The full set of entries below needs to be written out exactly.

Stored records:

┄┄┄┄┄┄

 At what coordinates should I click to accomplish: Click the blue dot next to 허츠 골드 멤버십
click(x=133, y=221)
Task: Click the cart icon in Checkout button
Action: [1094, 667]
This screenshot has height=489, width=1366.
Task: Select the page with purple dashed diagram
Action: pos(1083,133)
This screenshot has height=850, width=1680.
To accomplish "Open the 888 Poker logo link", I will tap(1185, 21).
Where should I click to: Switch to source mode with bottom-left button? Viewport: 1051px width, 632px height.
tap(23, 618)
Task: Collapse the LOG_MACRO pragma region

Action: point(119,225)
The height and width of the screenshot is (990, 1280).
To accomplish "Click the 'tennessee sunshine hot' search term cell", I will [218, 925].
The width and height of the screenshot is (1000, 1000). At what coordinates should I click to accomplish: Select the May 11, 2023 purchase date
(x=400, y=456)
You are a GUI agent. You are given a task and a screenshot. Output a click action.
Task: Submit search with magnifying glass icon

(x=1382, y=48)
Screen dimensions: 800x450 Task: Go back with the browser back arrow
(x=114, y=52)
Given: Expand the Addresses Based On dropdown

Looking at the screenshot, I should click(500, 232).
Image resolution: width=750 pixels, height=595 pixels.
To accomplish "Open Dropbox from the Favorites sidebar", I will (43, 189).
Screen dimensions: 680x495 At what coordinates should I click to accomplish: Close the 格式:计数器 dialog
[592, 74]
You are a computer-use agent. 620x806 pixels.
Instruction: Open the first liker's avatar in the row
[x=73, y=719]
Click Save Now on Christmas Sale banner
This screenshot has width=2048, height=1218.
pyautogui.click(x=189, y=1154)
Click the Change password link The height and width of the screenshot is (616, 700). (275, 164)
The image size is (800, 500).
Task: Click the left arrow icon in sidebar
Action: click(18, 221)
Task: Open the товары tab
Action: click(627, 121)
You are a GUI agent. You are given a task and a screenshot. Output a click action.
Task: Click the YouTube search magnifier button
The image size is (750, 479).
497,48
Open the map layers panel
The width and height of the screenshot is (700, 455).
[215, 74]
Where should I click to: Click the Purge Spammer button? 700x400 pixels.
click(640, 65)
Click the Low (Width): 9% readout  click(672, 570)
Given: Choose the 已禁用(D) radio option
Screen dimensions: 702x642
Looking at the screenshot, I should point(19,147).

┄┄┄┄┄┄

Written response
 At what coordinates should I click to accomplish: Click the blue dot next to 허츠 골드 멤버십
click(x=133, y=221)
Task: Click the cart icon in Checkout button
Action: [1094, 667]
This screenshot has height=489, width=1366.
Task: Select the page with purple dashed diagram
Action: pos(1083,133)
This screenshot has height=850, width=1680.
To accomplish "Open the 888 Poker logo link", I will tap(1185, 21).
Where should I click to: Switch to source mode with bottom-left button? Viewport: 1051px width, 632px height.
tap(23, 618)
Task: Collapse the LOG_MACRO pragma region

Action: point(119,225)
The height and width of the screenshot is (990, 1280).
To accomplish "Click the 'tennessee sunshine hot' search term cell", I will [218, 925].
The width and height of the screenshot is (1000, 1000). At what coordinates should I click to accomplish: Select the May 11, 2023 purchase date
(x=400, y=456)
You are a GUI agent. You are given a task and a screenshot. Output a click action.
Task: Submit search with magnifying glass icon

(x=1382, y=48)
Screen dimensions: 800x450 Task: Go back with the browser back arrow
(x=114, y=52)
Given: Expand the Addresses Based On dropdown

Looking at the screenshot, I should click(500, 232).
Image resolution: width=750 pixels, height=595 pixels.
To accomplish "Open Dropbox from the Favorites sidebar", I will (43, 189).
Screen dimensions: 680x495 At what coordinates should I click to accomplish: Close the 格式:计数器 dialog
[592, 74]
You are a computer-use agent. 620x806 pixels.
Instruction: Open the first liker's avatar in the row
[x=73, y=719]
Click Save Now on Christmas Sale banner
This screenshot has width=2048, height=1218.
pyautogui.click(x=189, y=1154)
Click the Change password link The height and width of the screenshot is (616, 700). (275, 164)
The image size is (800, 500).
Task: Click the left arrow icon in sidebar
Action: click(18, 221)
Task: Open the товары tab
Action: click(627, 121)
You are a GUI agent. You are given a task and a screenshot. Output a click action.
Task: Click the YouTube search magnifier button
The image size is (750, 479).
497,48
Open the map layers panel
The width and height of the screenshot is (700, 455).
[215, 74]
Where should I click to: Click the Purge Spammer button? 700x400 pixels.
click(640, 65)
Click the Low (Width): 9% readout  click(672, 570)
Given: Choose the 已禁用(D) radio option
Screen dimensions: 702x642
Looking at the screenshot, I should point(19,147).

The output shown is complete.